Power-based, winner-take-all negotiations is ill-suited to global climate change issues. Decisions will have to be made consciously, collectively, and carefully or mother Earth will make them for us. Thus, projecting power into the COP15 Conference may result in short-term protections for the powerful and long-term devastation for everyone. News reports in past few days already show that the conference is heading in this direction.

Yesterday, Jennifer Dloughy of the Houston Chronicle Washington Bureau reported that the Senate Finance committee, composed mostly of senators from extraction and heavy manufacturing industry states (read high carbon output states), took testimony from economists that carbon limitations would eliminate jobs and industries. She reported:

“Even so, manufacturing would sustain heavy job losses under the climate change proposal, predicted Margo Thorning, chief economist for the American Council on Capital Formation, a conservative think tank. Thorning estimated that even with new jobs created in “green industries,” there would be a net loss of 80,000 jobs in 2020, with more than half of them from the manufacturing sector.

Kenneth Green, a resident scholar with the American Enterprise Institute, another conservative think tank, said the proposed cap-and-trade program “will cause significant economic harm and will kill and export jobs, for little or no environmental benefit.”

At the same time, the less powerful nations coming away from the Barcelona talks, are demanding that the developed industrial nations pay 1.5 percent of their gross domestic economic output to finance carbon free industrial development in under-developed nations. The declaration states:

“{We}Call upon developed countries to provide public money amounting to at least 1.5 percent of their gross domestic product, in addition to innovative sources of finance, annually by 2015 to assist developing countries make their transition to a climate resilient low-carbon economy. This grant-based finance must be predictable, sustainable, transparent, new and additional – on top of developed country commitments to deliver 0.7 percent of their gross national income as overseas development assistance.”

Here we have the problem of global warming framed as a distributive problem: Loss of jobs and payment of money from the rich to the poor. As a mediator and peacemaker, I predict total failure at COP15 unless the question is reframed and the process redirected.

An interest-based process would look quite different. First, skilled and experienced mediators should be retained to develop and manage the negotiation process. Diplomats like to think they are good negotiators, and truth is that even good negotiators need the help of neutral outsiders to help them. Second, the parties to COP15 should commit to problem-solving processes rather than winner-take-all negotiations. The current debate is positional (loss of jobs) rather than interest-based (economic security and certainty for constituencies and stakeholders). Once positions have been broken  down into interests (e.g., what are the interests that underlie a position), the parties would be asked to engage in problem-solving processes. The identified interests are seen as the universe of the problem and must be satisfied for good agreements to be reached.
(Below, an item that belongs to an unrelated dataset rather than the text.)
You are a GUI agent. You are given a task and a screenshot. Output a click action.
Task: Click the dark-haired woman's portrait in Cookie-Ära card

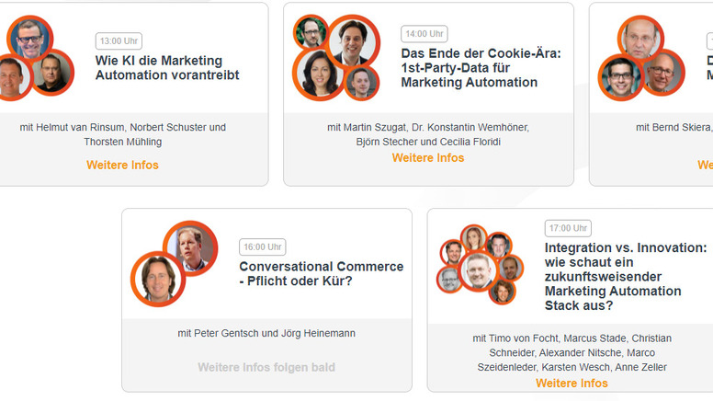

All of this would be done under the control and management of mediators. Parties would never be asked to give up power. They would only be asked to participate in good faith in the process. Ultimately, each nation would have to decide for itself whether the proposed agreements and solutions make sense. However, by following an interest-based process, the orientation shifts from “I win-You lose” to “We have a joint problem that we can solve together so that all of our needs are met.”

COP15 is a crucial test of global cooperation for the benefit of all beings and life on this planet. If business is done as usual, the test will be failed. I urge the attendees at COP15 to step away from old processes that have failed us in the past to try something different. Only then will there be a chance cooperative change on climate issues.